Decent and heroic Tories exist all over the country. They can be found farming in the shires, running small businesses in the towns and quietly incubating common sense around London dinner party tables. Such people are the salt of the earth, committed to family, faith and flag, showing a fierce sense of personal responsibility and duty. Yet this old kind of Tory is not really welcome in the modern party. You see this reality in a hundred sweaty conference rooms; in the unseemly hunger of activists and staffers for preference and advancement; in the endless grasping and petty cruelty that has come to define far too many areas of the modern centre-right. 

Anyone who doubts this need only look to Danny Kruger. On the Conservative’s long yellow brick road back to power, he had the brains, heart and nerve that the party needed to go the distance. It isn’t just that he was the rare Tory MP to have ideas, publish books and to refer to the conservative intellectual tradition. Perhaps more uniquely, he is a good and decent man led by conscience rather than convenience. His conservatism is rooted in deep religious faith; a moral rather than managerial view of the British nation. So it has always been strange to me that Danny has never had a position of leadership in the party, and never been given a position in the cabinet. He represents a still vital segment of conservative opinion. Throughout the chaos of the past decade, Anglicans have been one of the most loyal and steady sections of the Tory vote. The Tories need religious and social conservatives. 

Yet this group has been treated with indifference or contempt, with Tory spokesmen and publications regularly urging the Church of England to stay out of politics. The assisted dying debate was an important chance for the party to show its moral backbone, but far too many in the movement are instead committed to the most lurid extremes of social libertarianism. Prominent voices like Matthew Parris and Andrew Roberts have openly called for the dethroning of Christian ethics. It is perhaps no surprise that in the face of active hostility, moral failure and broken promises, that Anglicans have, for the first time, started to back Reform over the Tories. 

Whilst Christianity is tolerated rather than welcomed on the centre right, the populist right has eagerly embraced it. Reform is alone in asserting Britain’s irrevocably Christian history, culture and identity. Despite contemporary Christianity’s evident tolerance, sanity and openness, it has been treated, just like whiteness, as the one problematic identity which cannot be included if we are to be inclusive. Predictably, this has seen Christians move towards the one political movement that does not treat them as an embarrassment. 

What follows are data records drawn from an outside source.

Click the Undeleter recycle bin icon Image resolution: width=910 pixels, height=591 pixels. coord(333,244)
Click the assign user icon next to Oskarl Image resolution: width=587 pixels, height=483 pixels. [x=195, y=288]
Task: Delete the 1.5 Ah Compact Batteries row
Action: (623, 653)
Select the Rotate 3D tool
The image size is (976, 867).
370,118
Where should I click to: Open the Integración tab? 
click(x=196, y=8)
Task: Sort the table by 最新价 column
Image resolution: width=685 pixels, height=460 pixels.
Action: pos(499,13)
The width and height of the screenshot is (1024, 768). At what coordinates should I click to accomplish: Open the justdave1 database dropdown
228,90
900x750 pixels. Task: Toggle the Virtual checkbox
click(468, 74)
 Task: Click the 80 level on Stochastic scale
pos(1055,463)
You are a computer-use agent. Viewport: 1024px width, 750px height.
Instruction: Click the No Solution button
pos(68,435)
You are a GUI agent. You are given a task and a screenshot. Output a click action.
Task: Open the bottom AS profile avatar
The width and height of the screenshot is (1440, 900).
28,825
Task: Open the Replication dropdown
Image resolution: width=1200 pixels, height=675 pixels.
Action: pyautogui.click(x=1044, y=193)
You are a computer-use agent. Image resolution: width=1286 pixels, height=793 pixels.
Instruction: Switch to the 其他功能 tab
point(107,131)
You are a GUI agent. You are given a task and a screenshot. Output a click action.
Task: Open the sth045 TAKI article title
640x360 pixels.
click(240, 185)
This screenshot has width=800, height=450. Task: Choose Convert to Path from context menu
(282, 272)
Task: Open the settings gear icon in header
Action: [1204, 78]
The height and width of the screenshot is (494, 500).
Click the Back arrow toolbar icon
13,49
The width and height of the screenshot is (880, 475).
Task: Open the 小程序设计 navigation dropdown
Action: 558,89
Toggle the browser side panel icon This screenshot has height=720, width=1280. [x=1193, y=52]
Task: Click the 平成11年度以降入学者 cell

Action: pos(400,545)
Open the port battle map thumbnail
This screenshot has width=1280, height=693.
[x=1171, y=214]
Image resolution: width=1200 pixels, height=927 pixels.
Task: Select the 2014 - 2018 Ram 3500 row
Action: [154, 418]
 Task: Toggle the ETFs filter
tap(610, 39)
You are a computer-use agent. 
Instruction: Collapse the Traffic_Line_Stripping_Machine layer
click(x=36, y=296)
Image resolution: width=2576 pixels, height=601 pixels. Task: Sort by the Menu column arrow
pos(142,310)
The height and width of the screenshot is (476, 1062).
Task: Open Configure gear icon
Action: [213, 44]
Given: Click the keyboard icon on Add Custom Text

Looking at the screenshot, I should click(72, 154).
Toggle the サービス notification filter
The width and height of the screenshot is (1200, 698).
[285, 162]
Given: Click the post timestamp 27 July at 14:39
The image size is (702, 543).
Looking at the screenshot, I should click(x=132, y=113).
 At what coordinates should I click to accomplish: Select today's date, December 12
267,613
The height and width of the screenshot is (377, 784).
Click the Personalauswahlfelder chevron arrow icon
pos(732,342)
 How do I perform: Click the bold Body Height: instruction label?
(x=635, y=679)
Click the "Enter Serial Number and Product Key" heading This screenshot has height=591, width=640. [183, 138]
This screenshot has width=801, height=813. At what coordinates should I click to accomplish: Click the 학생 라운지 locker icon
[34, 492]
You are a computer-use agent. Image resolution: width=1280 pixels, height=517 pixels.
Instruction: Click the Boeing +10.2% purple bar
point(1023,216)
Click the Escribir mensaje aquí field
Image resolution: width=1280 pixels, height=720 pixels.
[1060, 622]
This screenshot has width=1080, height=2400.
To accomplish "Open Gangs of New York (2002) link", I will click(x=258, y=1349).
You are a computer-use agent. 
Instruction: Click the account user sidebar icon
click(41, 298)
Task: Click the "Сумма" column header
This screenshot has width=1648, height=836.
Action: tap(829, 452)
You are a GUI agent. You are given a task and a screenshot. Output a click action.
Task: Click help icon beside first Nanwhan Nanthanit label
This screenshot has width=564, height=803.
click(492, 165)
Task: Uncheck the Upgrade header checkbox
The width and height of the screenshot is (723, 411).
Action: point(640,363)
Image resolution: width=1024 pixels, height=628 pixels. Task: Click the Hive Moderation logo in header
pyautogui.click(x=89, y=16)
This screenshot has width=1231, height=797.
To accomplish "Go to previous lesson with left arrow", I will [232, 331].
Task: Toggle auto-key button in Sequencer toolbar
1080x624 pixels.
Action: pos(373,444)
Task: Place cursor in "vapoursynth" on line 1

British politics badly needs the moral values and political vision that Christianity offers in this time of crisis. Reform, the great shout of Britain’s voiceless, desperately needs coherent words and ideas to utter. Danny is both an ideas man and a man of conscience, and his new role as head of Reform’s Department for Preparing for Government is extremely welcome. Yet if this is an important step in the right direction for Reform, it is a fatal stumble for the remnants of the Conservative Party. That a man as naturally and straightforwardly Tory as Danny Kruger can no longer find a home in the party is damning. This is a party that has lost its soul, and deserves to die.